Do we run the risk of losing important information if we remove rarely chosen options from MCQs? Many of the analyses upon which the recommendations to reduce the number of options are based on the assumption that incorrect responses do not have distinct intrinsic information. This is erroneous, there is significant information in incorrect responses, as there are responses that would be potentially unsafe if chosen in practice [16,17,18,19,20,21]. Panels of clinicians can consider the potential clinical impact of incorrect responses, which can lead to incorrect options being stratified for potential (un) safeness [16,17,18,19,20,21]. The most potentially unsafe responses are rarely selected [18, 20]. Rarely selected distractors are unlikely to be considered psychometrically important. Clinically important distractors are different from psychometrically important distractors [22]. Options that are rarely chosen can represent unsafe practices; it is vital to know which students are selecting these potentially unsafe responses [16,17,18,19,20,21]. Individual misconceptions can be included in feedback with the goal to direct personal learning development [16,17,18,19,20,21]. If they become apparent, cohort level misconceptions can be used with the goal to direct curriculum development. By removing rarely chosen but clinically important incorrect options representing potentially unsafe practices, we deny the opportunity for misinformed examinees to choose such options. The choice of unsafe options across multiple questions would be a concerning pattern that needs to be recognised to target learning and subsequent performance; should the pattern be repeated despite further learning opportunities, this information could be used to inform progression decisions [18, 20]. One postulated reason why examinees might continue to select unsafe options is the paucity of feedback they receive on answers that are unsafe as well as incorrect [18, 20].

The number of options in MCQs should be sufficient to include both psychometrically important distractors and clinically important distractors. As the number of each will not be the same for all content areas, their inclusion is likely to require more than three or four options, and is best supported by a policy of variable option numbers.

Computer based delivery has made longer lists of options more feasible

Assessments do need to be practical and feasible [23]. Longer lists of response options might be difficult to fit on assessment documentation or for candidates to use. As already noted, MCQs with longer lists of options do not lead to impaired performance by examinees [8, 10]. A single long list of options, hundreds of options long, could be used, and such formats have proved feasible when facilitated by computer delivery [10], though it has also been implemented in a paper-based system [8].

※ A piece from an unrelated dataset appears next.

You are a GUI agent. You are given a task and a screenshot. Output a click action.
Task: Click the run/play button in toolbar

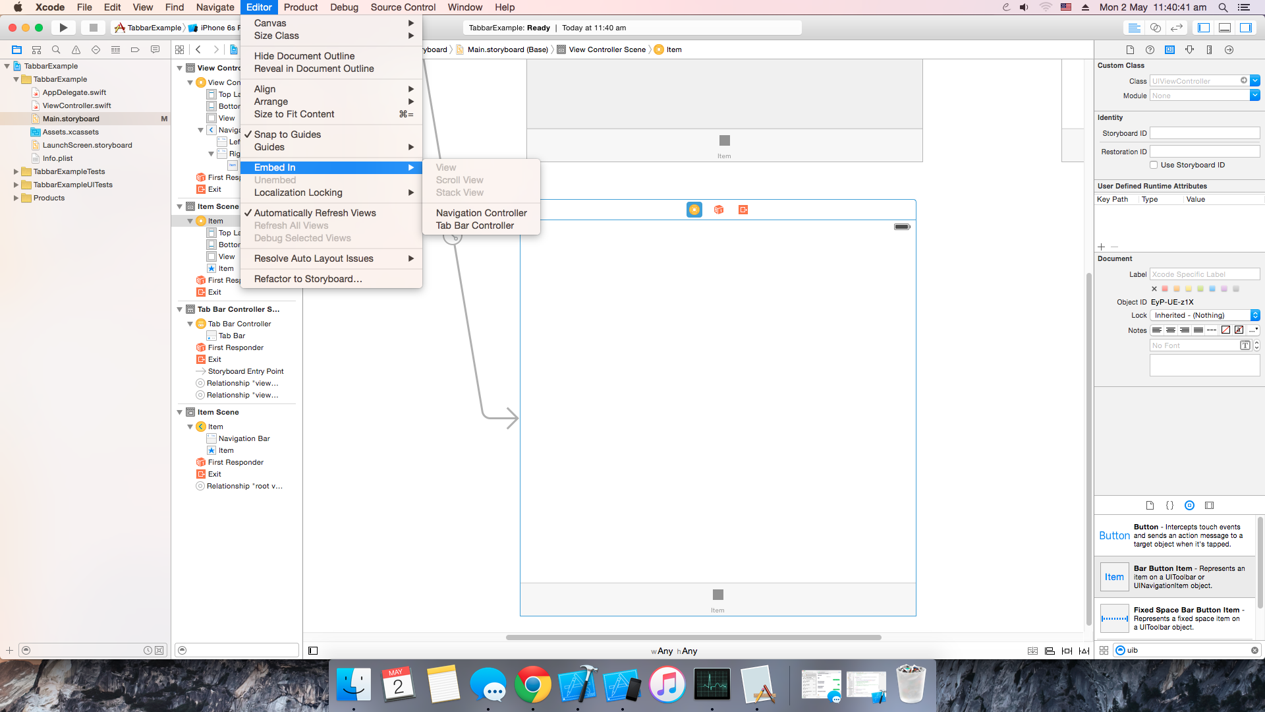click(x=63, y=28)
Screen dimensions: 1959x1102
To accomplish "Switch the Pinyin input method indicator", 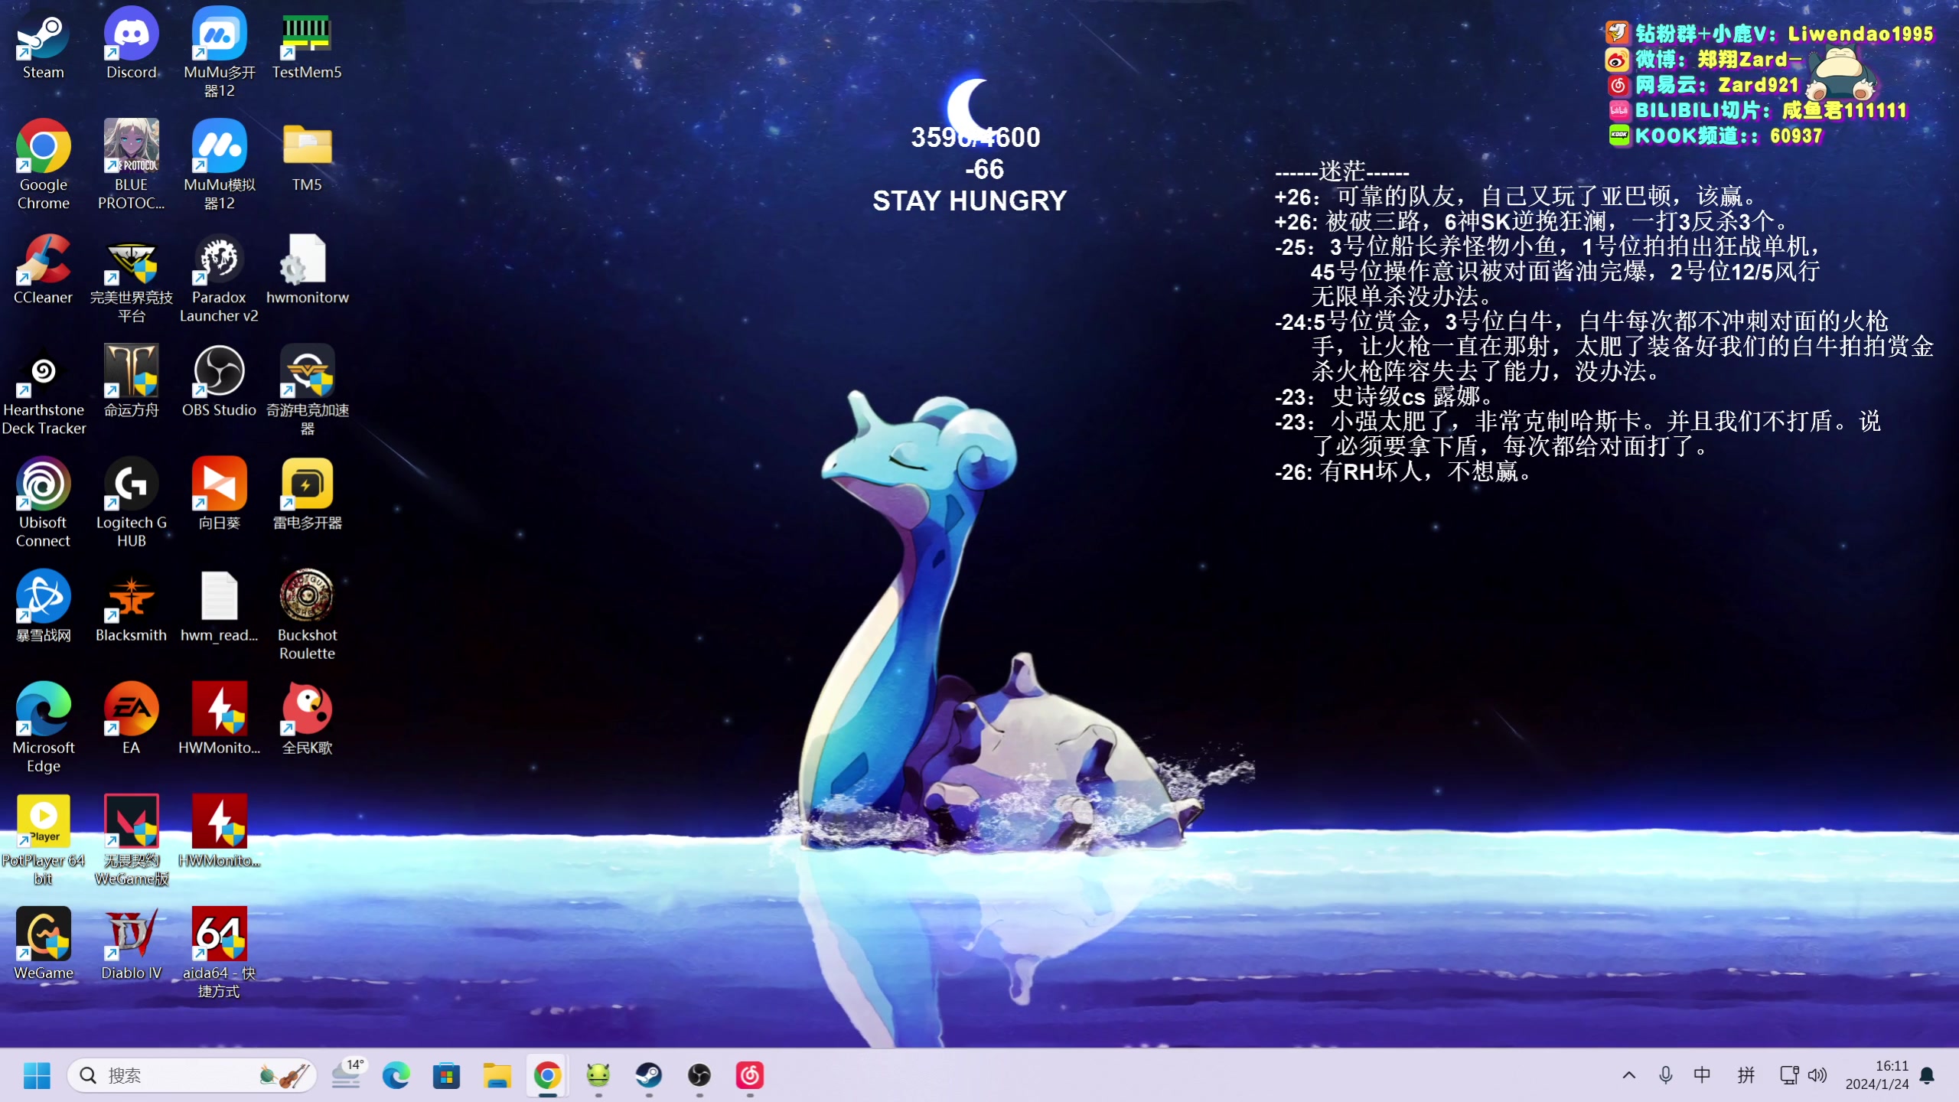I will [x=1745, y=1075].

As long as the question meets the cover test (the correct answer can be determined without seeing the options [24]), and the options are presented in a consistent logical order (e.g. alphabetical), then long lists are not a problem. Questions not meeting these standards are most likely to be flawed irrespective of the number of options.

With computer delivery of MCQ assessments, there is no space constraint on option lists, and each option is automatically set a corresponding response tick box. Computer marking mitigates errors in reading and grading responses.

Conclusion

Now that many institutions are moving to computer delivery and marking of MCQ examinations, it is time to consider the move to adopting appropriate and variable numbers of MCQ options and not be artificially limited to MCQs with three, four or five options.